The first thing about macros is that our body use the different macros for certain uses. I will try to explain a bit and lay out different ways of eating.

 

Protein ( http://jissn.biomedcentral.com/articles/10.1186/1550-2783-4-8 )

(For anyone who wants to learn about protein and exercise. ISSN is THE go to source. Download the pdf and have fun reading. I will explain in short.)

Protein is build up from different Amino Acids. Most of the Amino Acids our body is able to produce. The ones we cant produce ourselves are called the Essential Amino Acids. Which the most well known one is Leucine. Because Leucine plays a big part in Protein Synthesis in the human muscles.

Protein play a big role in the development of (skeletal) muscle. The body isnt very effecient in storing protein. That is why generally speaking ppl who train need to eat more protein that everage. Imo the lowest one should go is at arround 1,5 gram per body kg.( Thats arround 1,16 ounce per lbs ????). And you can go up to as much as your kcal intake allows. There are no proven health risks in eating high protein. SImply said protein are the building blocks ( Anabolic function of the body ) of the body. They prevent the body from breaking down muscle for energy ( catabolic function).

 

Carbohydrates.

http://www.hsph.harvard.edu/nutritionsource/carbohydrates/carbohydrates-and-blood-sugar/ 

http://www.fao.org/docrep/w8079e/w8079e0n.htm

Most will knows this, but carbs are the fuel to the body. There is still alot of discussion about alot of carbs related fields. Like do we really need them? Are we really going to die if we eat gluten? (crossfitters like to think so). And alot more. But what basicly happends is that the body breaks down the carbs into sugar. Our insuline levels go up to work with the carbs. Energy gets released in our  blood and sent trough our body. Our muscles use the energy (glycogen) to perform. Also our most imporant part of the brain works on carbs for the biggest part. The brain. So carbs are here for energy. We all know not every carbs is made equal. But thats a discussion for another topic.

Fats.

When we speak fats we have to consider a few things. Firstly saturated fats and unsaturated fats.
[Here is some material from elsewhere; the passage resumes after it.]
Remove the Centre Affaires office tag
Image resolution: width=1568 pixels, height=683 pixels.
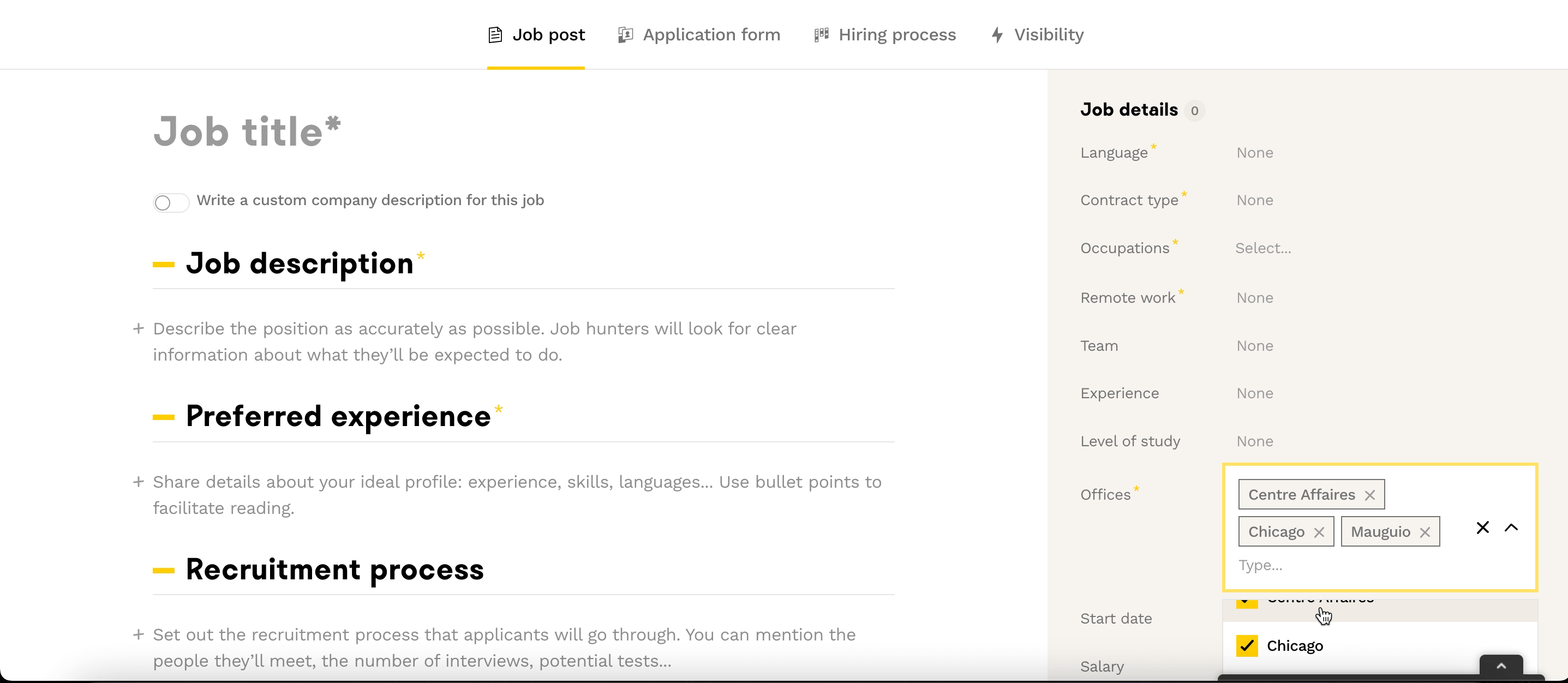(x=1369, y=495)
http://www.diffen.com/difference/Saturated_Fats_vs_Unsaturated_Fats

Second is transfats. https://en.wikipedia.org/wiki/Trans_fat

Im not going into detail about them. Reading yourself is better.

For training fat is an difficult subject. Some people swear by fat. They even go as far as using it as their primarly energy source. This is named a ketogenic diet. SInce the body wont use carbs for energy. But will use Ketones digested out of fat as the source to power the brain and body. Most eat a moderate amount of fat. Which i peronally prefer. Fat has more than double the amount for kcal per gram compared to carbs and protein. Thats why alot of people cut down big time on fats during diets. I dont think this is wise. But how much you need is a thing you need to find out for yourself.

 

The percentage of what you need to eat or no exact science. This will depend on your goals and your body. But one thing is certain. Protein and (strenght) go hand in hand. Building and keeping muscle are strongly related to protein intake.